Friday, 26 April 2013

Helen McCallum's India Diary: Call for collective action, Part Three


CI Director General Helen McCallum travelled throughout India recently meeting with many CI members to discuss how a vast country with a disparate population can most effectively promote consumer rights. In Part 3 of her blog, she looks at possible solutions.

As I travelled round and talked to members I found myself wondering what they were expecting of CI and whether we could meet those expectations, given that, as a central body, we too need additional funding over and above the member fees to survive and support a growing movement.

Over the last year we have been following a strategy of:
  • Focusing on a small number of issues which matter to all consumers. Issues for which there is  something to be achieved at the international level, most members have active work programmes and can pool and share ideas, and there is potential – subject to successful fundraising - to pursue more specific  regional issues within the overall programme.
  • Developing services which can bring members together – either in their own backyard or across the globe – to share information and resources, to learn from the experience of others and perhaps in due course to offer or receive mentoring services from those who have more years experience or have developed an idea which is now transferable somewhere else.
  • Finding additional sources of funding – both to sustain CI itself (so we don’t have to put the fees up) and to support specific targeted activity within our four priority areas in different parts of the world.
 It was with some relief that I discovered during my trip to India that members want CI to have already developed this strategy and be in a position to offer more tangible support to them.

They were all supportive of the direction. The strategy is sound – it is all now about rapid execution of it.

Why are we at this stage? 

Well as evidenced in India among some of the organisations I met, many organisations change in nature over a period of 50 years and there are always moments when an organisation has to stop, refresh itself and sometimes even re-invent activity which has become tired or fallen out of use because of changing personnel or different priorities.

CI too has had its ups and downs – with some large funders refocusing their activity away from consumer issues.

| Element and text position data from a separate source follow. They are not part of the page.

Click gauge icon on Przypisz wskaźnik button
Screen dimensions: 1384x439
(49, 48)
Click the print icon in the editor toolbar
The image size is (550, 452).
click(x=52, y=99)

The international donor landscape has become much more competitive and the needs of  the consumer movement changing as more countries wake up to the risks of leaving consumers unprotected in an increasingly global market.

One year in and our priority programmes are attracting attention from international policy makers and increasingly grant making bodies and others donors.

We have had some successes in persuading the G20 to take action on consumer protection in financial services; getting more consumer representation on international forums on digital issues; achieving agreement on sustainable consumption goals at Rio+20 and completing our funded programme to introduce Consumer Protection Laws in three countries in the Caribbean.

Our members are actively participating in the  expert groups and more and more of you are joining our e-mail networks, receiving intelligence about the key issues and discussing the issues online.

From what I heard in Delhi, there is real enthusiasm and commitment to arguing for revisions to the UN Guidelines on Consumer Protection and there has been an explosion of activity around the world on World Consumer Rights Day. Our first international study, The State of Consumer Protection, should give many members ammunition for national lobbying and many governments food for thought.

Our online asset library, or Resource Zone as it will be known, is now live. This first stage is about recreating the physical resource libraries which once existed at regional office level and making the material we already have as accessible as possible.

This is just the first step – we have ambitions – if we can find the funds – to develop a more interactive online facility which will eventually enable members to debate in online forums, search for items they need and perhaps even directly input material that they think would be helpful to other members.

In the meantime however, we would urge members to think about training material policy documents or other useful resources they have and let Luke Upchurch in CI’s London office know about them so that we can mention them in the first stage of the Resource Zone.

In addition, we are refreshing our fundraising strategy, aiming to be clearer about our case for support and making sure we reflect regional variations in our pitch for funding.

We have set up webinars on various topics – impossible to time so that members everywhere can join in in real time – but sent out subsequently so everyone can catch up with the discussion in their own time.

What I can say is that the CI staff supported by your elected Council are 100% committed to the strategy and to driving new plans forward with energy and speed.

Although my time as DG will come to an end in December, the way forward is established and the search is on for a successor who can keep up the momentum and add new and innovative thinking to CI to help realise the aim of supporting you and developing a powerful consumer movement equal to the challenges of the 21st Century.